(The task): With the pictures left out, retype exactly the lines below starting at the line that contains "Screen dimensions: 676x400" and ending at the line that contains "Task: Click the 2025 x-axis year label".

Data for this exercise Block Start

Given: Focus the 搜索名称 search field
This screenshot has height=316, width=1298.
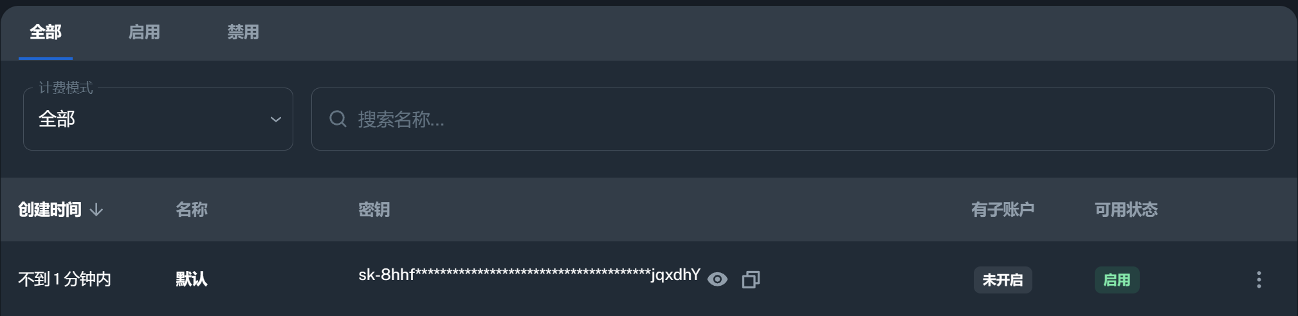Looking at the screenshot, I should (792, 119).
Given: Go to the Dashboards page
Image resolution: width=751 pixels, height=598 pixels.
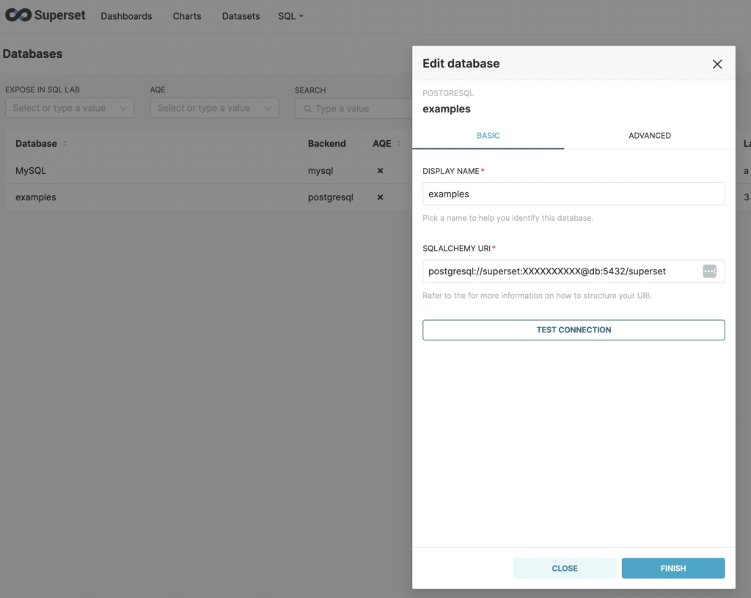Looking at the screenshot, I should 125,15.
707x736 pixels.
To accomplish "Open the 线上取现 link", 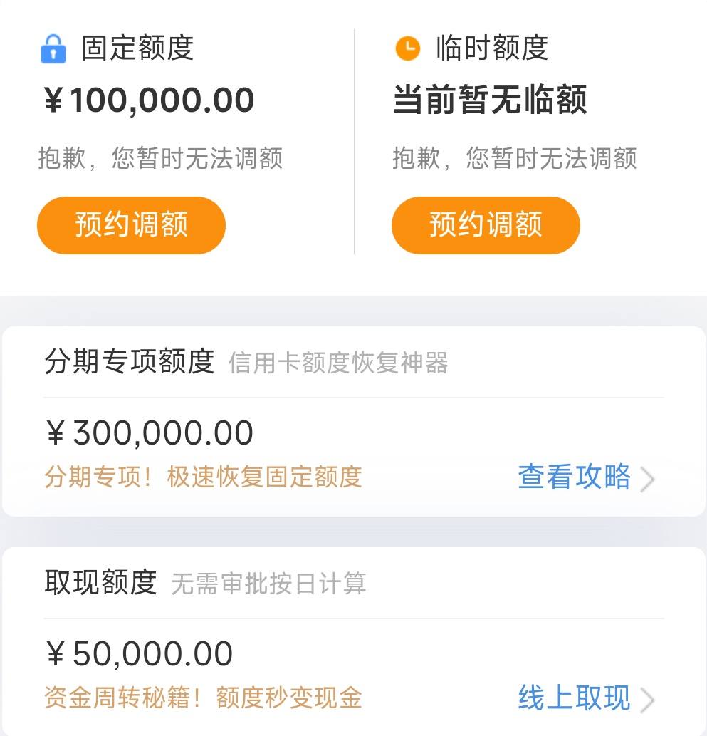I will (575, 698).
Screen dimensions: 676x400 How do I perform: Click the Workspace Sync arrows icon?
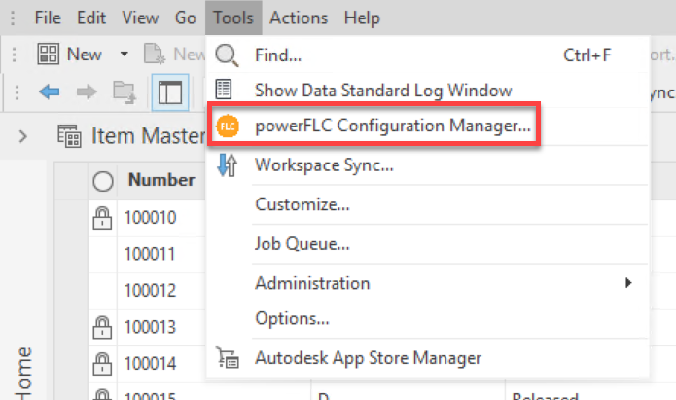point(226,165)
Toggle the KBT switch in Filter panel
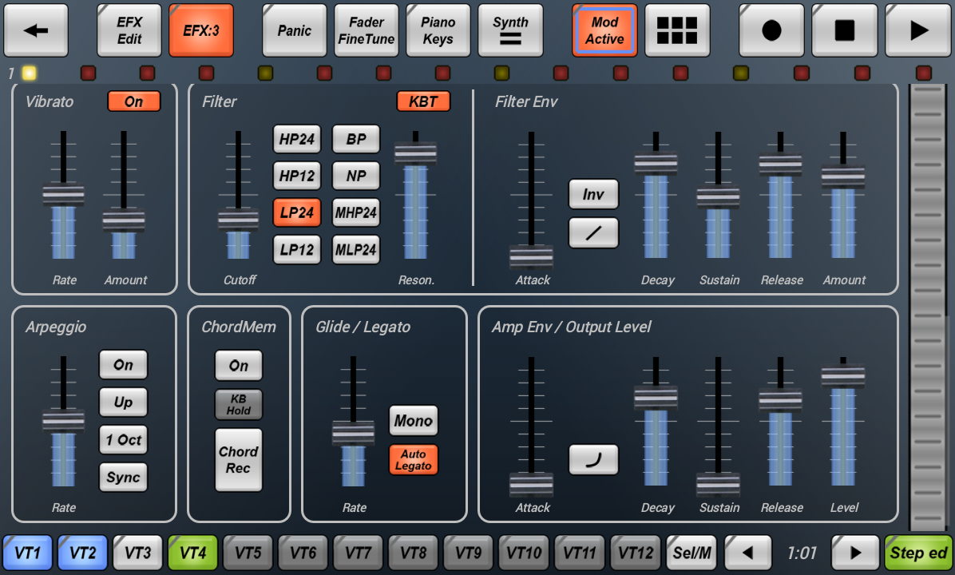Viewport: 955px width, 575px height. (x=423, y=101)
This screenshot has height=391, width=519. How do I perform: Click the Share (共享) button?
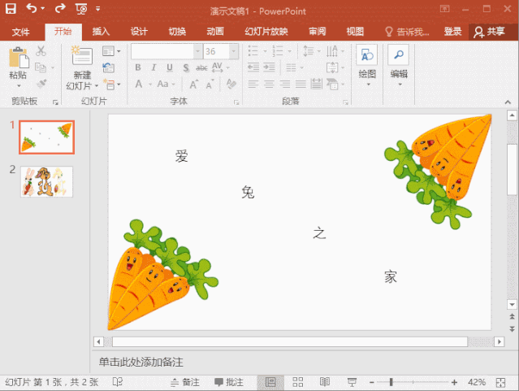[490, 32]
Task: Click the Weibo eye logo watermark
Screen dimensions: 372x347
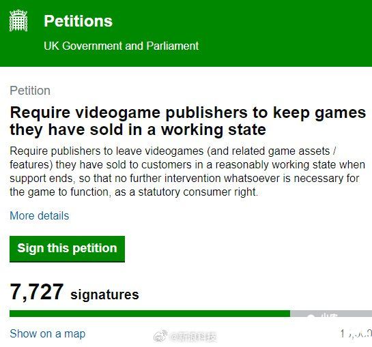Action: [160, 336]
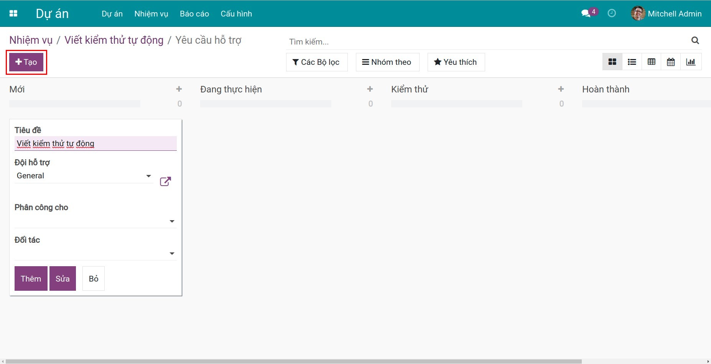Switch to the list view icon
The width and height of the screenshot is (711, 364).
tap(632, 62)
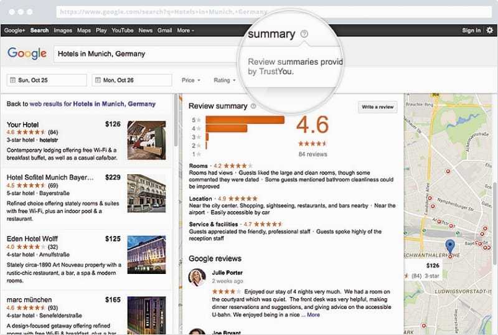498x335 pixels.
Task: Click the 4.6 overall star rating
Action: click(x=312, y=144)
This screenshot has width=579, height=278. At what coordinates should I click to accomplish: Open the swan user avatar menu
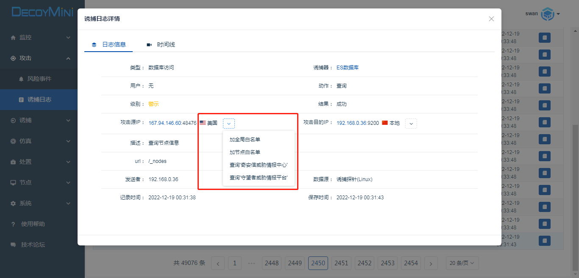pos(549,14)
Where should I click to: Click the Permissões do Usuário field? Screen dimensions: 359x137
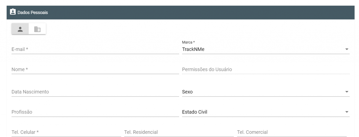266,69
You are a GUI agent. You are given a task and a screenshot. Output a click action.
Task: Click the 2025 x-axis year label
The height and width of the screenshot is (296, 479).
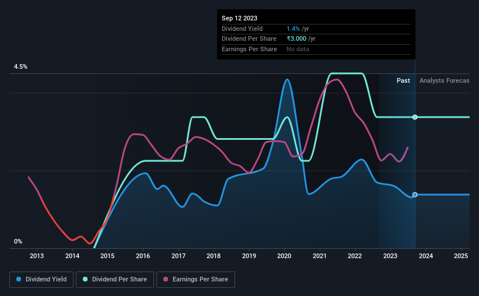click(x=461, y=256)
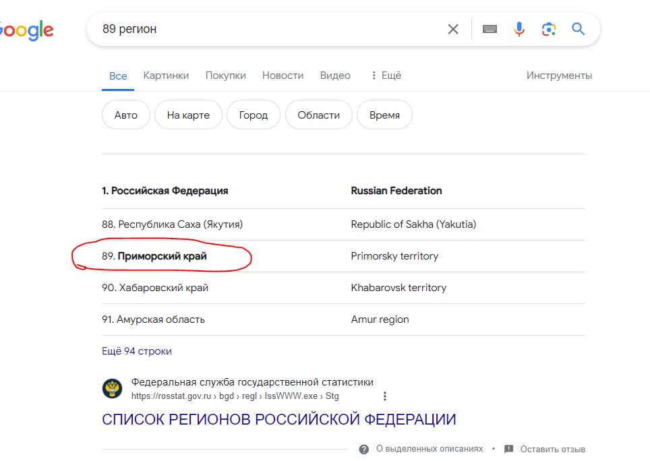Start voice search with microphone icon
Image resolution: width=650 pixels, height=461 pixels.
click(x=519, y=29)
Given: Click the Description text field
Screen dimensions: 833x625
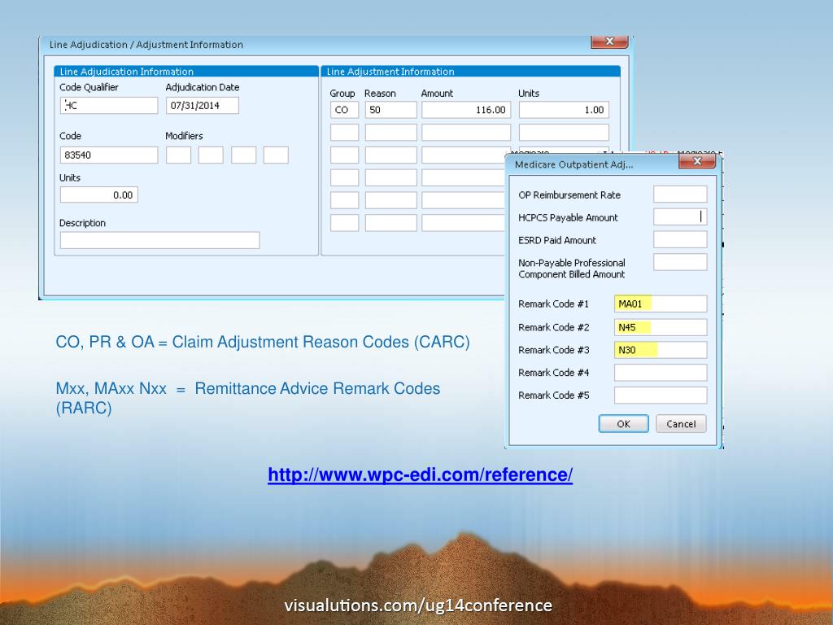Looking at the screenshot, I should [159, 240].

Data for this exercise Block End

(Completed task):
Screen dimensions: 676x400 How do I perform: Click the Workspace Sync arrows icon?
point(226,165)
Toggle the KBT switch in Filter panel
Viewport: 955px width, 575px height. (x=423, y=101)
This screenshot has height=391, width=519. How do I perform: Click the Share (共享) button?
[490, 32]
Task: Click the Weibo eye logo watermark
Screen dimensions: 372x347
Action: [160, 336]
Switch to the list view icon
The width and height of the screenshot is (711, 364).
tap(632, 62)
498x335 pixels.
Task: Click the 4.6 overall star rating
Action: click(x=312, y=144)
This screenshot has width=579, height=278. At what coordinates should I click to accomplish: Open the swan user avatar menu
pos(549,14)
Where should I click to: Click the Permissões do Usuário field? Screen dimensions: 359x137
266,69
You are a GUI agent. You are given a task and a screenshot. Output a click action.
Task: Click the 2025 x-axis year label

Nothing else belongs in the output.